→ TEXT PASSAGE:
Béatrice Bretty (1893-1982) was a French actress who dedicated her career to the Comédie-française, often playing soubrette types. She was the TV presenter during the inauguration of the first French TV channel in 1935. Incidentally she also appeared in silent and sound films.

Béatrice Bretty
French postcard by Pathé Consortium, no. 67. Bretty as La belle hôtelière in the film Vingt ans après (1922), the sequel of Les trois mousquetaires (1921).

Soubrette Types


Béatrice Bretty was born Béatrix Anne-Marie Bolchesi in La Fere, France, in 1893.

In 1915 she went to the Comédie-française and stayed there for 42 years, becoming a classic interpreter of Molière.

In 1917 she debuted on screen in the film Par la vérité/For The Truth (Gaston le Prieur, Maurice de Féraudy, 1917).

In 1922 she played in both the documentary Molière, sa vie, son oeuvre/Molière, His Life, His Work (Maurice de Féraudy, 1922) and in Vingt ans après/Twenty Years Later (Henri Diamant-Berger, 1922), the sequel of Les trois mousquetaires/The Three Musketeers (Henri Diamant-Berger, 1921).

After a long absence from the screen, she returned in Julien Duvivier's film Le Petit Roi/The Little King (Julien Duvier, 1933) with Arlette Marchal.

In 1935 she was televised at the official inauguration of television in France, which was broadcast in 60 lines. The program of 15 minutes showed Béatrice Bretty in the studio of Radio-PTT Vision in Paris. The broadcast had a range of 100 km.

By then she was an acclaimed actress of the Comédie-française, often playing soubrette types. In 1938 she played on stage in various comedies such as Un chapeau de paille d'Italie but she also performed as the cashier in the play Cantique des cantiques by Jean Giraudoux, directed by Louis Jouvet for the Comédie-française.

Louis Jouvet
Louis Jouvet. French postcard by Editions O.P., Paris, no. 123. Photo: Paramount.

→ WHAT THIS EXERCISE ASKS:
1: Answer these questions using the text about Béatrice Bretty:
(a) In what year did she join the Comédie-française?
(b) Which film marked her screen debut?
(c) What range did the 1935 television broadcast have?
2: Rewrite the paragraph beginning "In 1935 she was televised" from the Béatrice Bretty text as a bulleted list that keeps its main facts.

→ DATA:
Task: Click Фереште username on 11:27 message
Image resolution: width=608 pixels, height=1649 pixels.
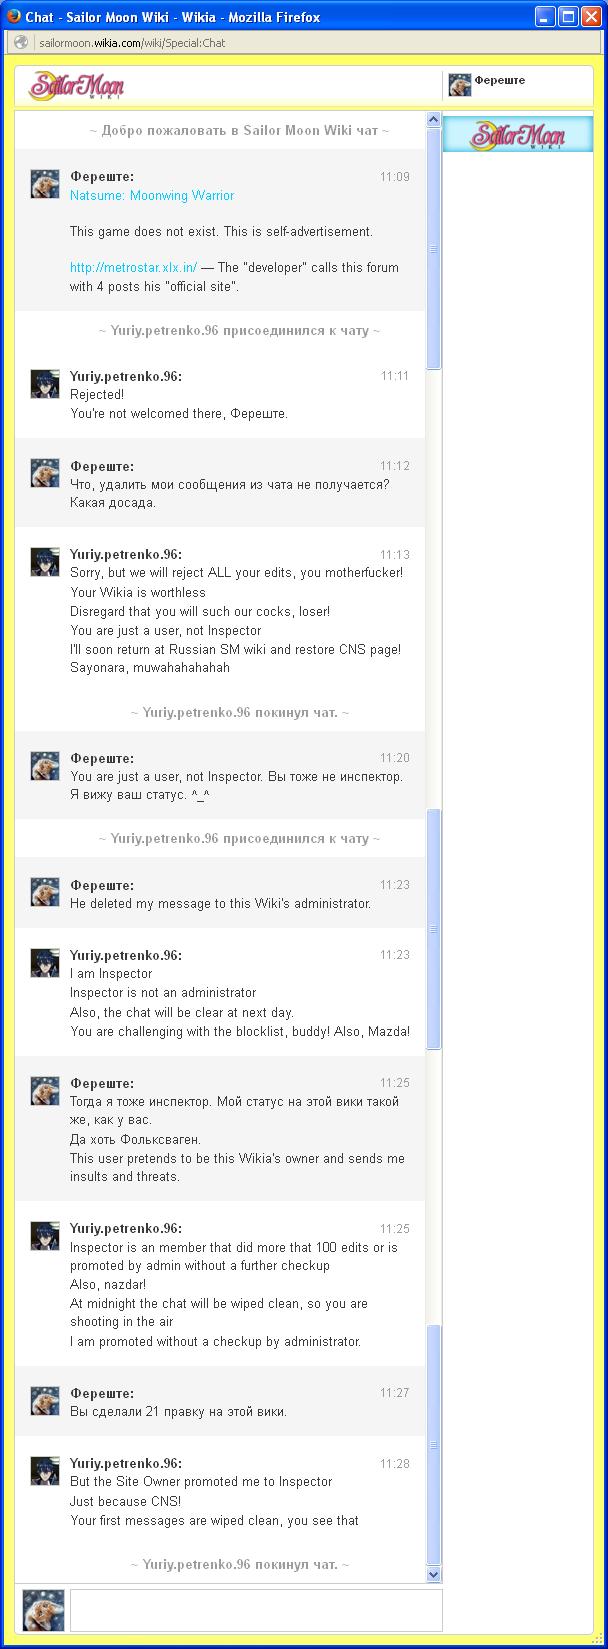Action: [x=102, y=1394]

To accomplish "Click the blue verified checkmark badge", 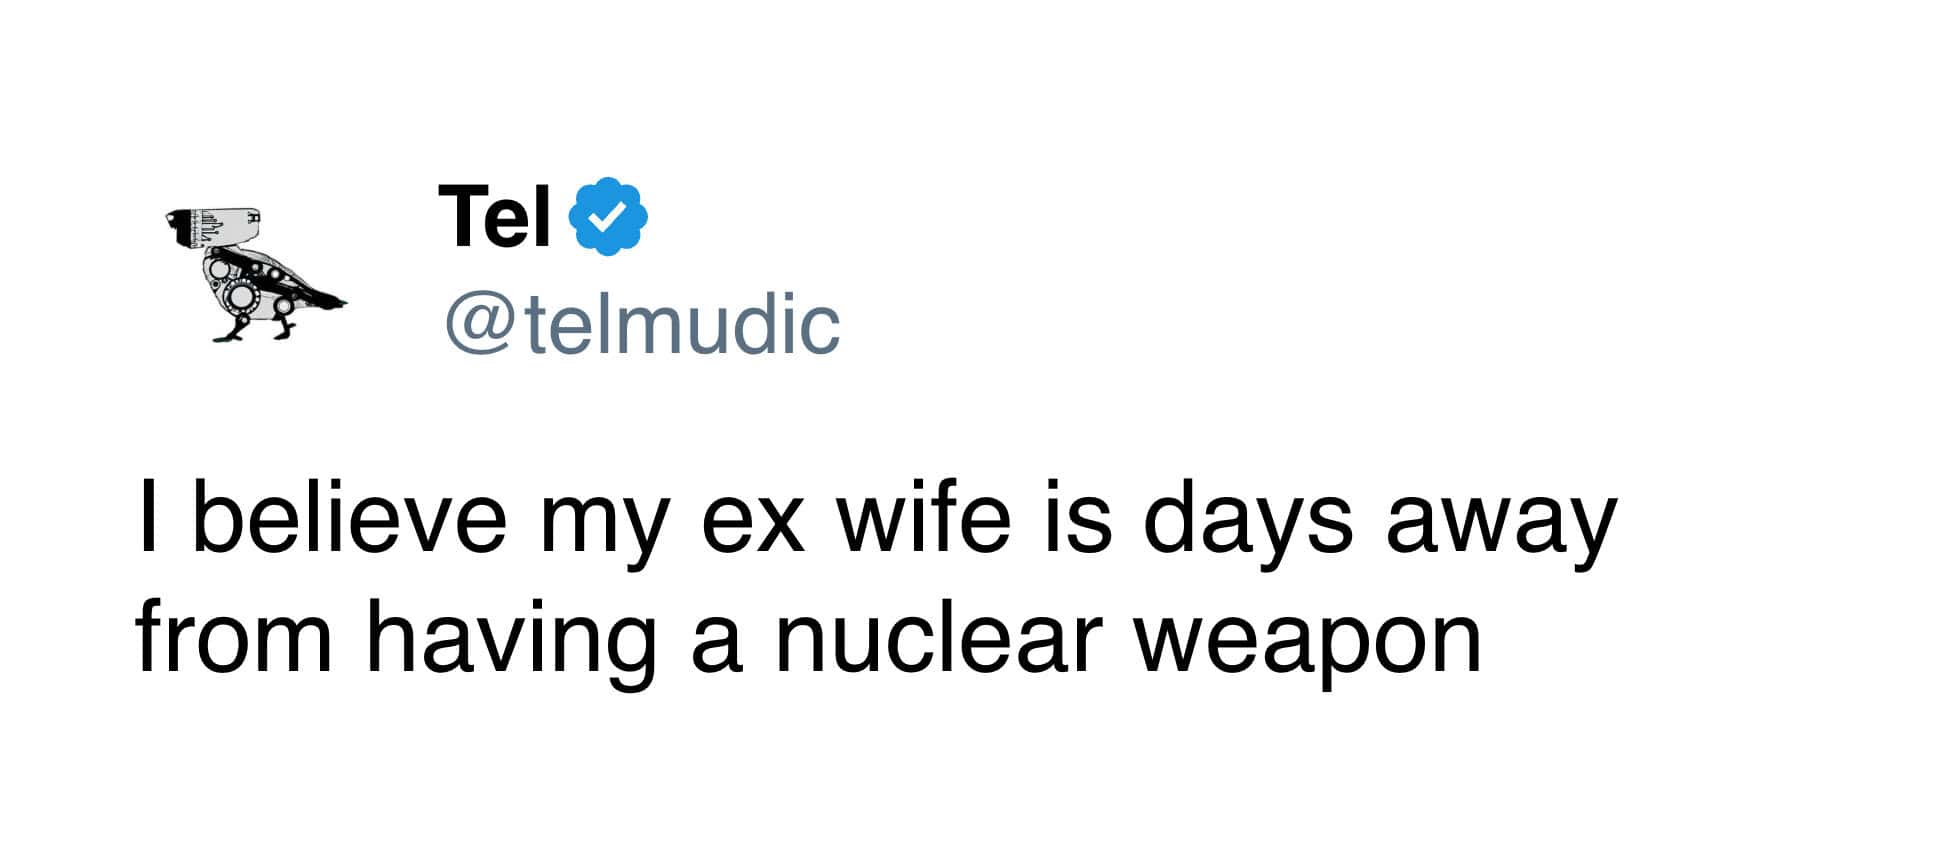I will (x=608, y=215).
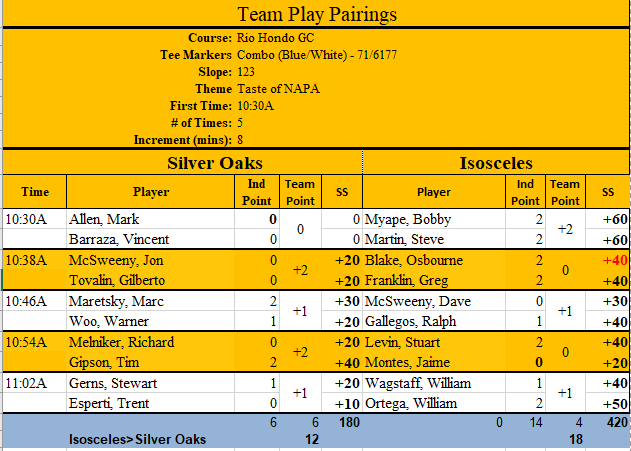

→ ANSWERS PER TASK:
1:
(a) 1915
(b) Par la vérité/For The Truth (1917)
(c) 100 km

2:
- In 1935, Béatrice Bretty was televised at the official inauguration of television in France.
- The broadcast used 60 lines.
- The 15-minute program showed her in the Radio-PTT Vision studio in Paris.
- The broadcast had a range of 100 km.